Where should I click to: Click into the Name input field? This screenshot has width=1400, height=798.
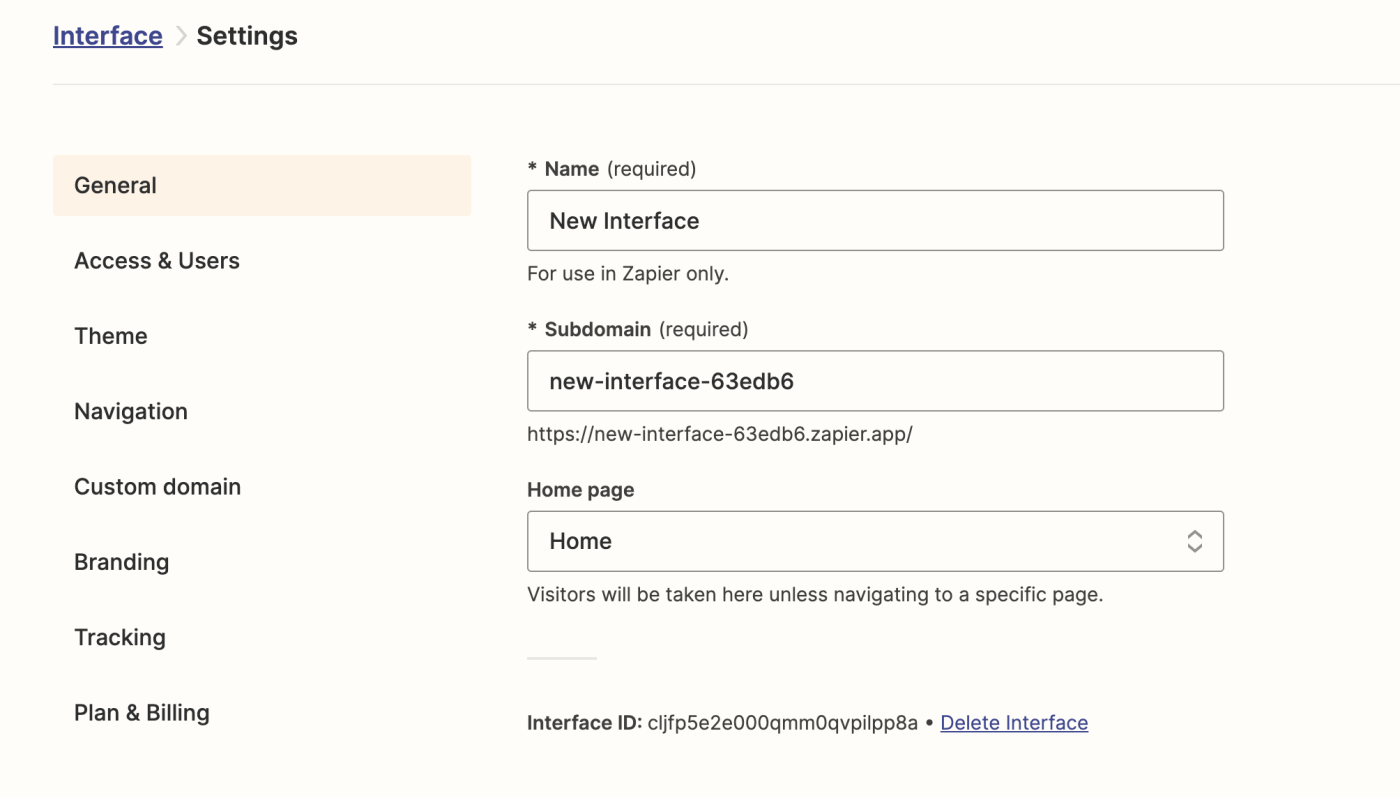point(874,221)
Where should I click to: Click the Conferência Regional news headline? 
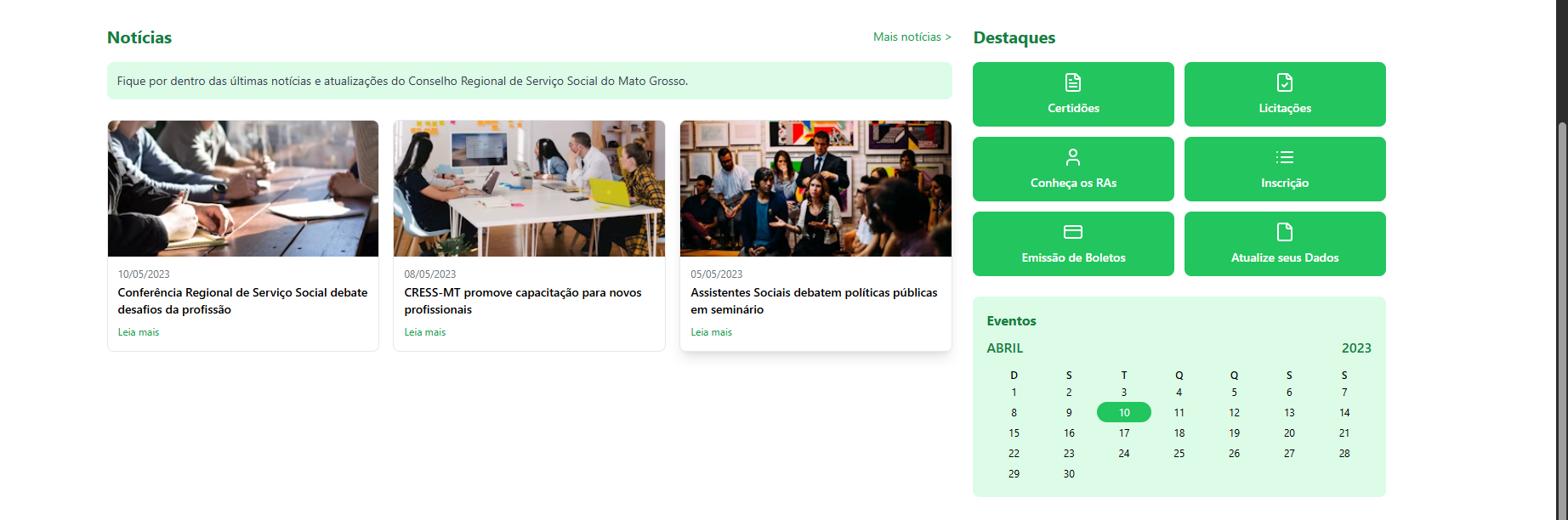(242, 301)
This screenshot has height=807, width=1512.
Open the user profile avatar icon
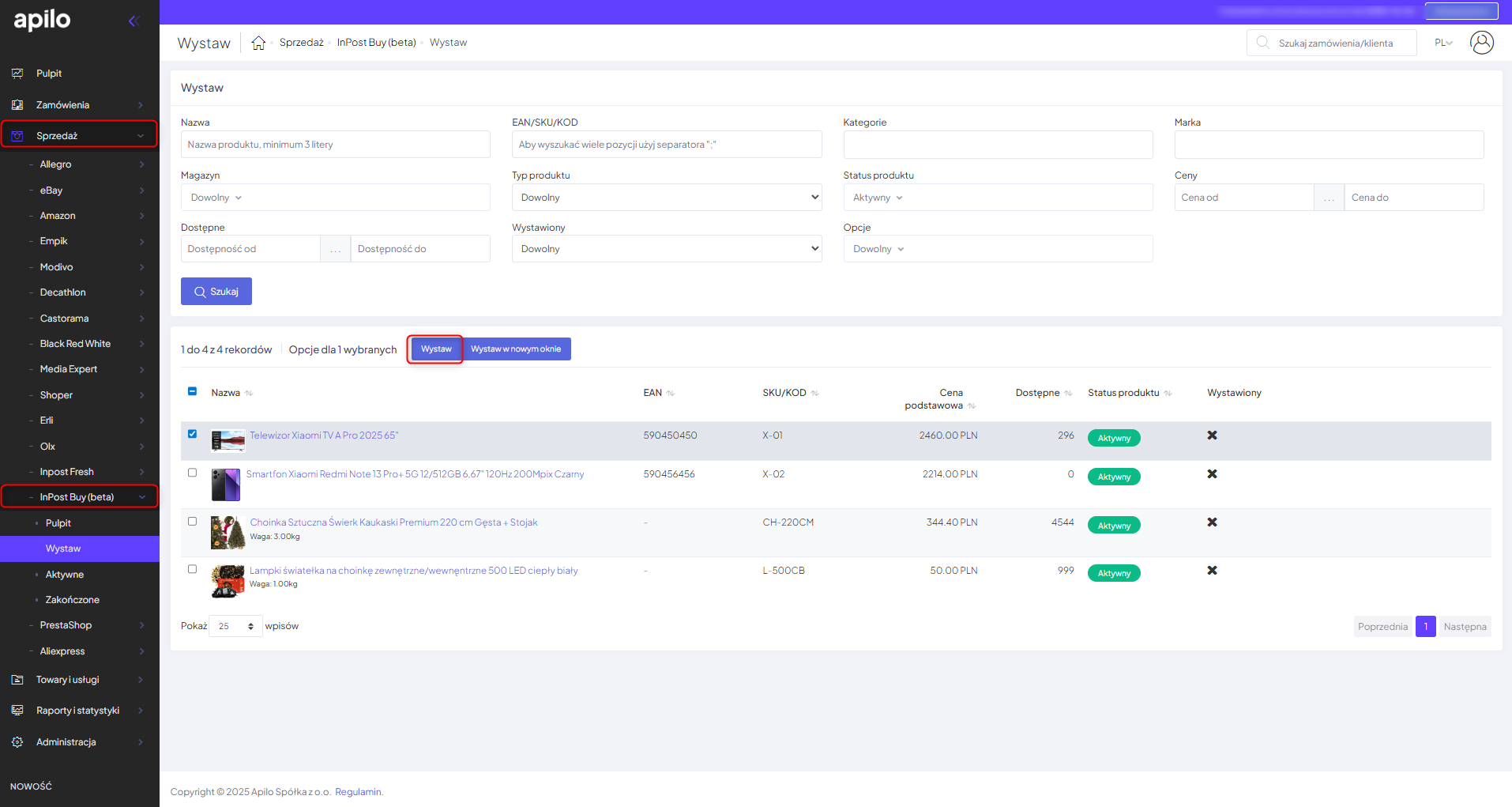[x=1481, y=43]
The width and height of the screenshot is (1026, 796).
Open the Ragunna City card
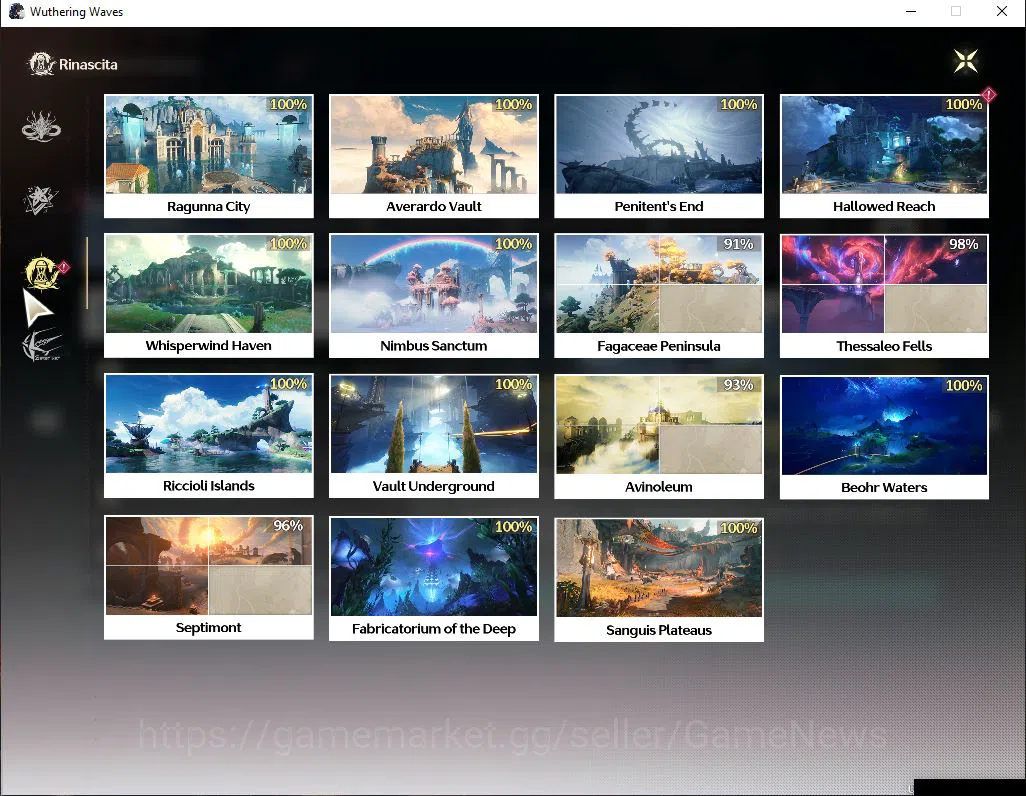[x=209, y=156]
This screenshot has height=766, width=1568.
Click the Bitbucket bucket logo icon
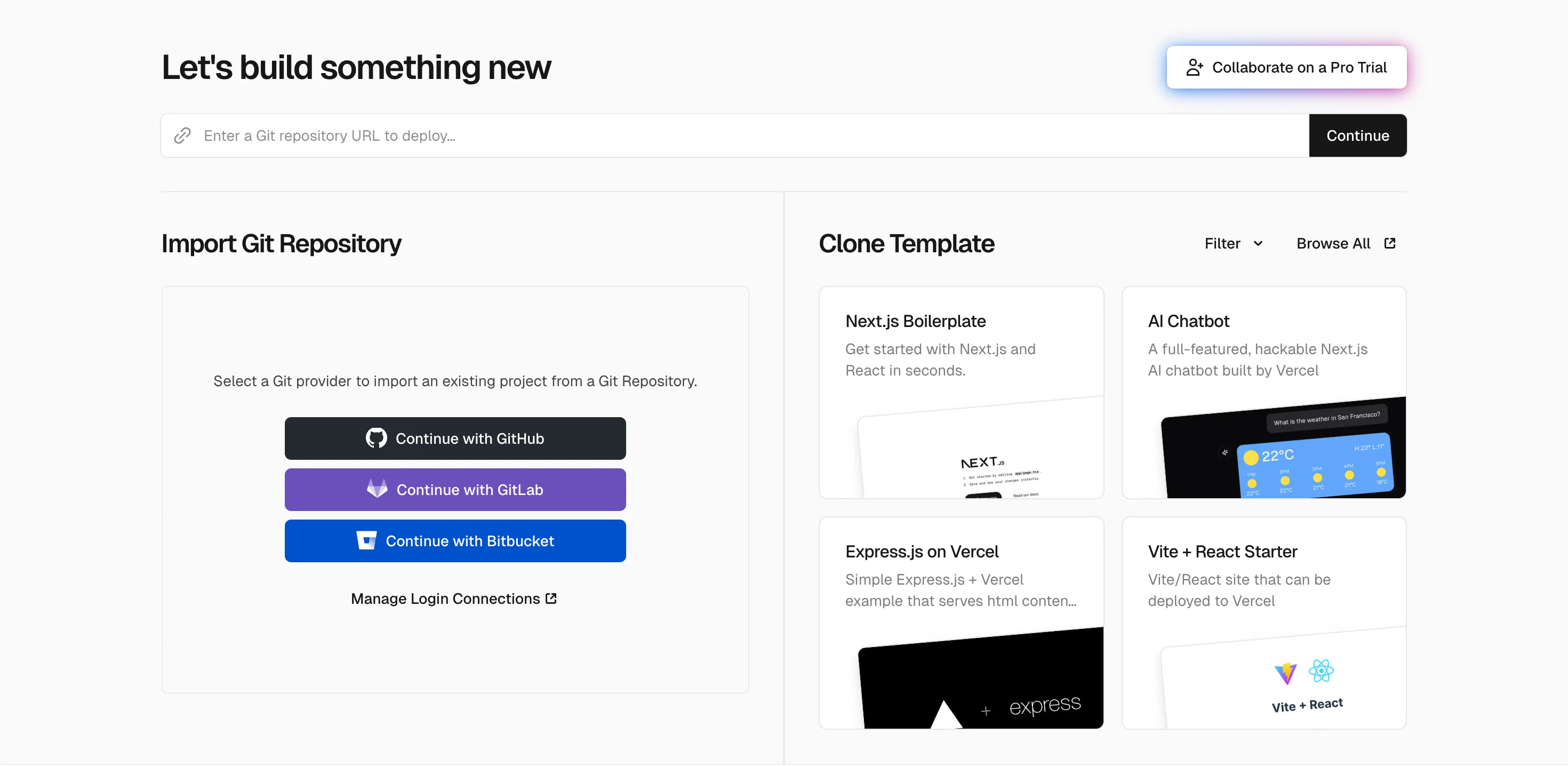coord(366,541)
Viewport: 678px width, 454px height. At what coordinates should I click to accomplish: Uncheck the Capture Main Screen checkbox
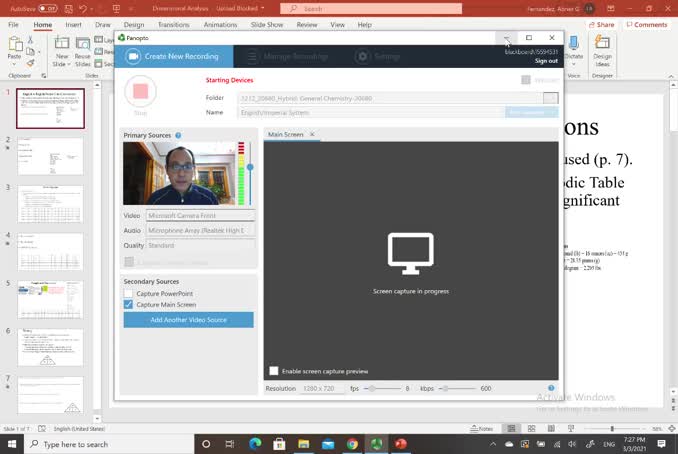pos(128,305)
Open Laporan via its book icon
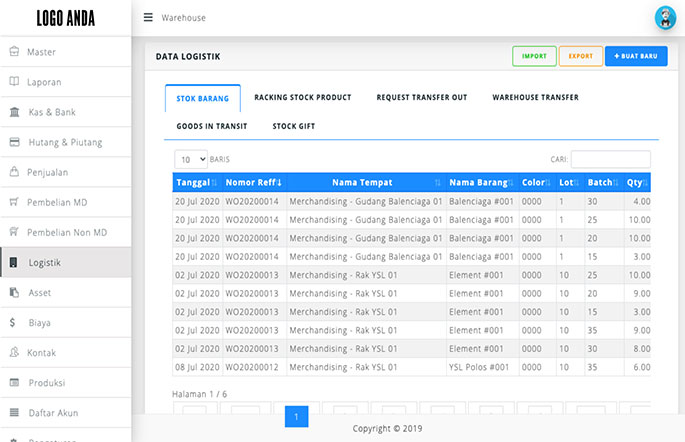The width and height of the screenshot is (685, 442). pyautogui.click(x=14, y=81)
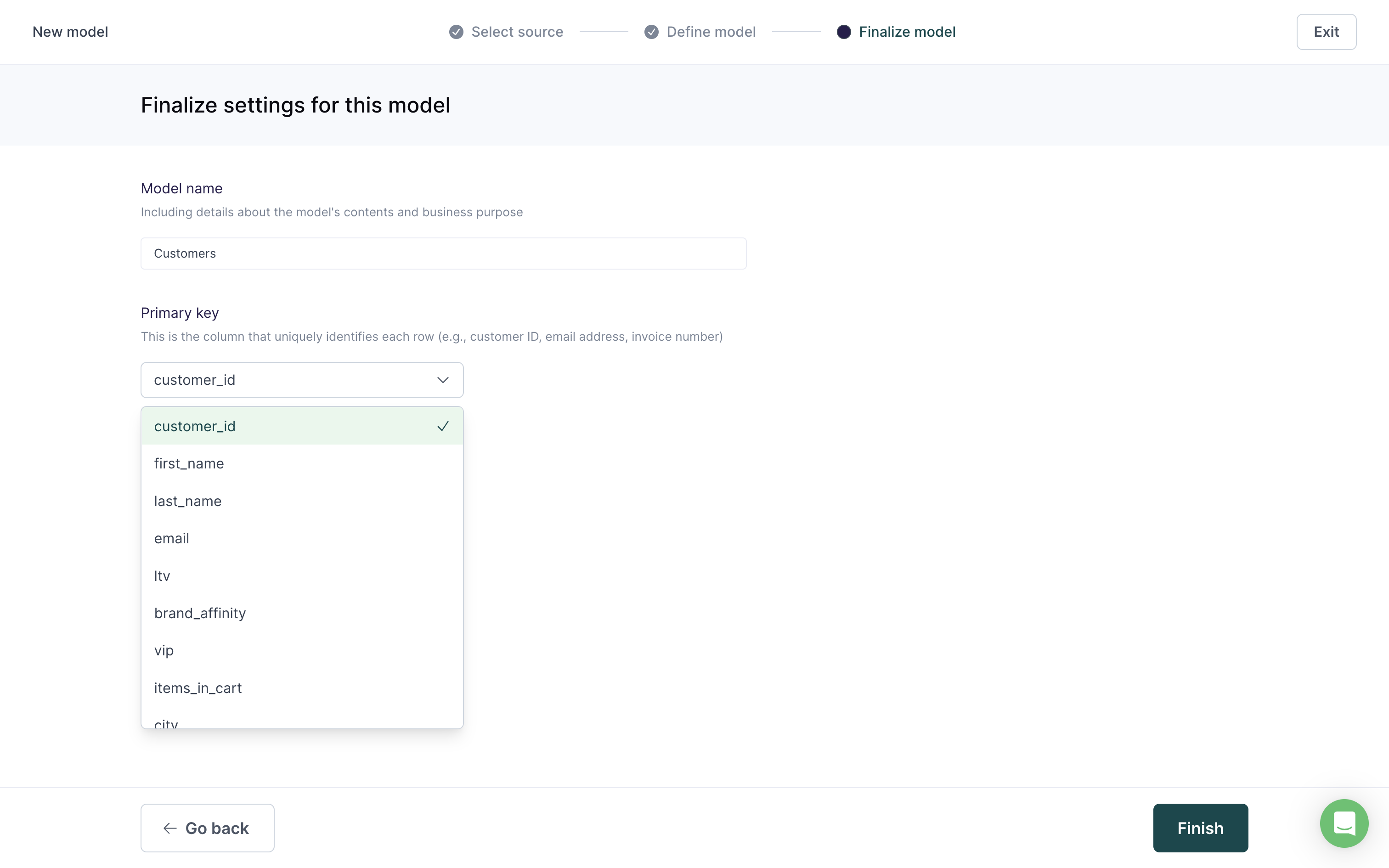Select customer_id as primary key option
The height and width of the screenshot is (868, 1389).
click(x=301, y=425)
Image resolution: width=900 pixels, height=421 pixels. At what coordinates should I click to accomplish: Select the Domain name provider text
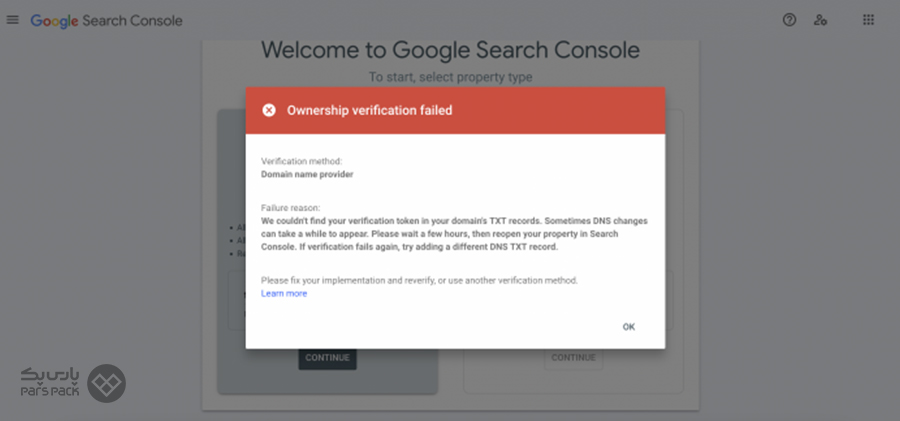click(307, 175)
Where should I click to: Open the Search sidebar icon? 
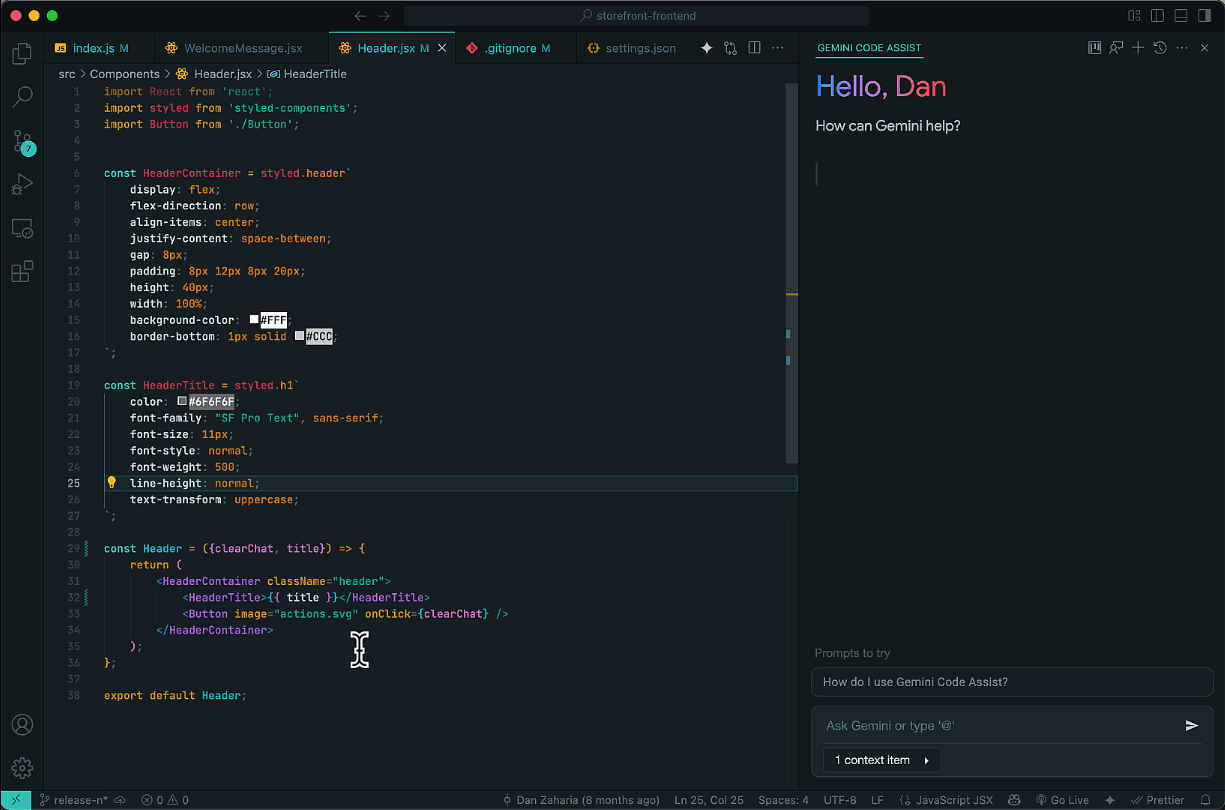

#####

**Assignment**
Retype the entire listing exactly as it appears, dropping only the pictures.

**Solution to this problem**
Where should I click to: Click into the Name input field? This screenshot has width=1400, height=798.
point(874,221)
Where should I click to: Click the Conferência Regional news headline? 
(242, 301)
This screenshot has height=807, width=1512.
Open the user profile avatar icon
[x=1481, y=43]
The width and height of the screenshot is (1026, 796).
Open the Ragunna City card
[x=209, y=156]
This screenshot has height=766, width=1568.
Click the Bitbucket bucket logo icon
coord(366,541)
Viewport: 678px width, 454px height. At what coordinates should I click to accomplish: Uncheck the Capture Main Screen checkbox
pos(128,305)
Open Laporan via its book icon
The width and height of the screenshot is (685, 442). pyautogui.click(x=14, y=81)
Select customer_id as primary key option
The height and width of the screenshot is (868, 1389).
click(x=301, y=425)
Image resolution: width=900 pixels, height=421 pixels. At what coordinates should I click to accomplish: Select the Domain name provider text
click(307, 175)
Where should I click to: Open the Search sidebar icon? 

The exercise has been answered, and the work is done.